Extracted text =
☆ ☆ ☆ ☆ ☆ ☆ ☆
# Adobe Flash + Supported Browsers on the Nexus 7



## FranzVz

Hello Nexus 7 lovers,

As we all know Chrome comes pre-installed for Jellybean instead of the old stock ICS browser (which is a very welcomed addition) on the Nexus 7. Chrome Mobile does not support flash (and it never probably will). Also Adobe has stopped support for any Android version 4.1 and up (regardless of chipset). But lucky for us Tegra 3 has been supported by Adobe before Adobe decided to stop even hardware support.

I don't use flash anymore really, but a lot of people still do. If you want to install flash and have a browser that can use it, follow the instructions below.

As we all know you can side-load the flash APK even though you can't install it straight to from the market.

For the new people to Android who don't know how, here is how to install app if you have the .apk file:
Go to Settings.
Go to Security (under Personal)
Check Unknown Sources (under Device Administration)
Click OK
Now Install Flash 11.1, if you need the APK, you can grab it here: http://www.mediafire...4940h3ixaabr2gp
Now install Firefox Beta from the Play Store (or download the APK below).

I'm sure there are other browsers that support flash, I'll be testing out quite a few and I can make a list here.
☆ ☆ ☆ ☆ ☆ ☆ ☆
Source material =
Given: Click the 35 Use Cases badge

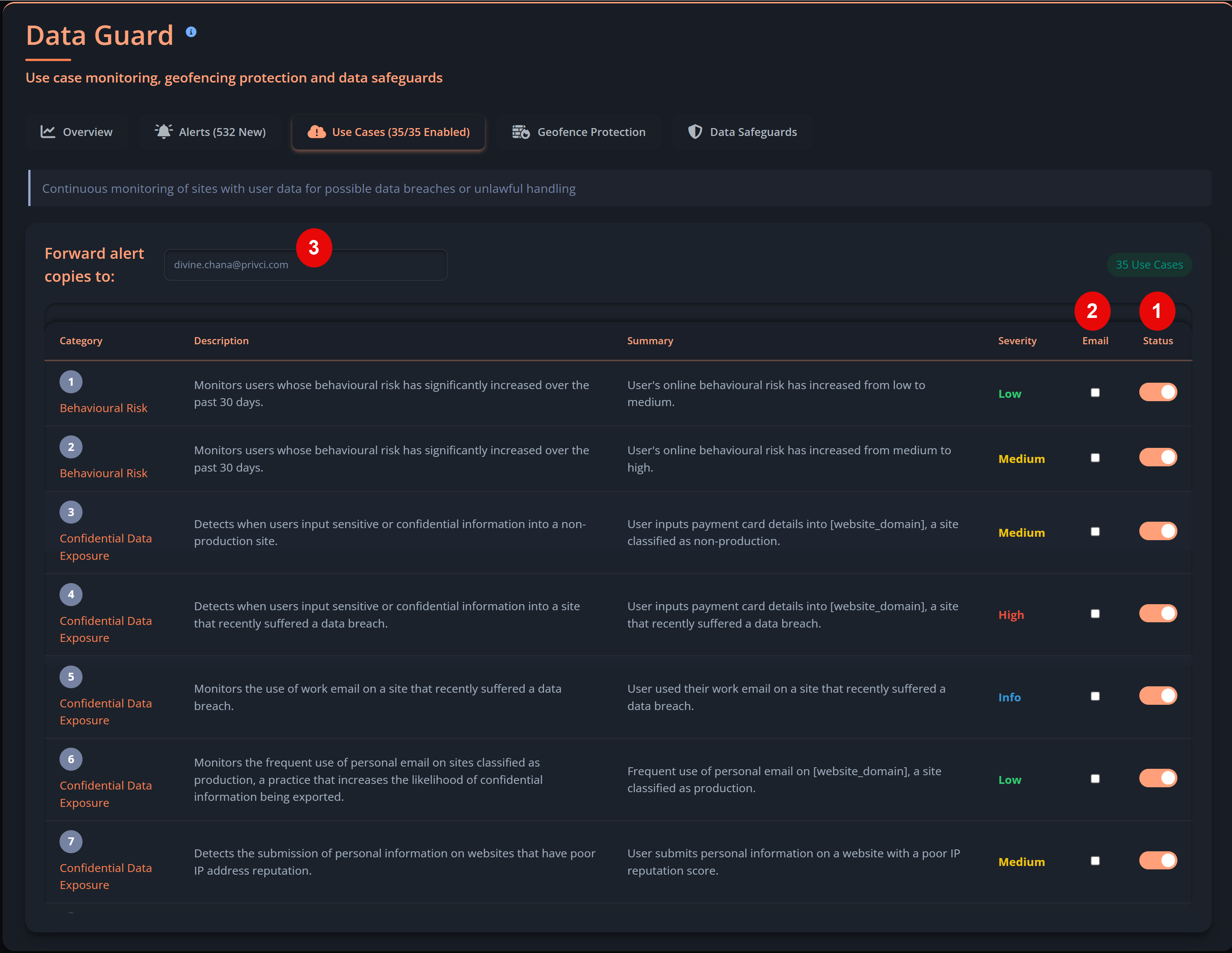Looking at the screenshot, I should [x=1149, y=264].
☆ ☆ ☆ ☆ ☆ ☆ ☆
Set exercise 1 =
From the Nexus 7 Flash post, extract the passage starting at "# Adobe Flash" and ending at "the instructions below.".
Set exercise 2 =
Write what comes next in the Nexus 7 Flash post, picking up right after its last sentence.
None of the data is needed here.

Answer 1 =
# Adobe Flash + Supported Browsers on the Nexus 7



## FranzVz

Hello Nexus 7 lovers,

As we all know Chrome comes pre-installed for Jellybean instead of the old stock ICS browser (which is a very welcomed addition) on the Nexus 7. Chrome Mobile does not support flash (and it never probably will). Also Adobe has stopped support for any Android version 4.1 and up (regardless of chipset). But lucky for us Tegra 3 has been supported by Adobe before Adobe decided to stop even hardware support.

I don't use flash anymore really, but a lot of people still do. If you want to install flash and have a browser that can use it, follow the instructions below.

Answer 2 =
*List of browsers that DO support flash on the Nexus 7*:
Firefox Beta
Maxthon Browser
Fennec (Aurora Nightly)
Dolphin HD 8.5.x (8.6+ does not support)
*List of browsers that DO NOT support flash on the Nexus 7*:
Chrome (The default browser installed)
Opera Mobile (This crashed on me clicking on a flash video, anyone else can confirm?)
Any thoughts, tips or tricks for Flash on the Nexus 7?


----------



## nhat

If you're going to install Firefox beta, install Aurora instead.


----------



## fac7orx

I use version 8.51 of dolphin which you can get here:

http://www.apktops.c...r-hd-8-5-1.html

(Go to the bottom and select download from apktop)

The new version 8.6 does not support flash, which is why you have to use the older version and not update it. The reason I am using dolphin over Firefox is because Firefox crashes on me with flash for some reason.


----------



## FranzVz

nhat said:


> I use version 8.51 of dolphin which you can get here:
> 
> http://www.apktops.c...r-hd-8-5-1.html
> 
> (Go to the bottom and select download from apktop)
> 
> The new version 8.6 does not support flash, which is why you have to use the older version and not update it. The reason I am using dolphin over Firefox is because Firefox crashes on me with flash for some reason.


Good to know that earlier versions of some browsers still work, I wonder why new one's dropped support. Update the list, thanks fac7orx.


----------



## k.electron

i just downloaded dolphin from the market and flash seems to work.

update: spoke too soon.. the new version forces flash to be off... what crap.


----------



## fireplug

Look here to get JB, Flash and latest Dolphin with pinch zoom playing together. 

Cheers

http://rootzwiki.com/topic/32777-guide-jellybean-flash-dolphin-browser-with-pinch-zoom-working/


----------



## Millioke

This doesn't seem to work for me. Just keeps saying "X app not installed"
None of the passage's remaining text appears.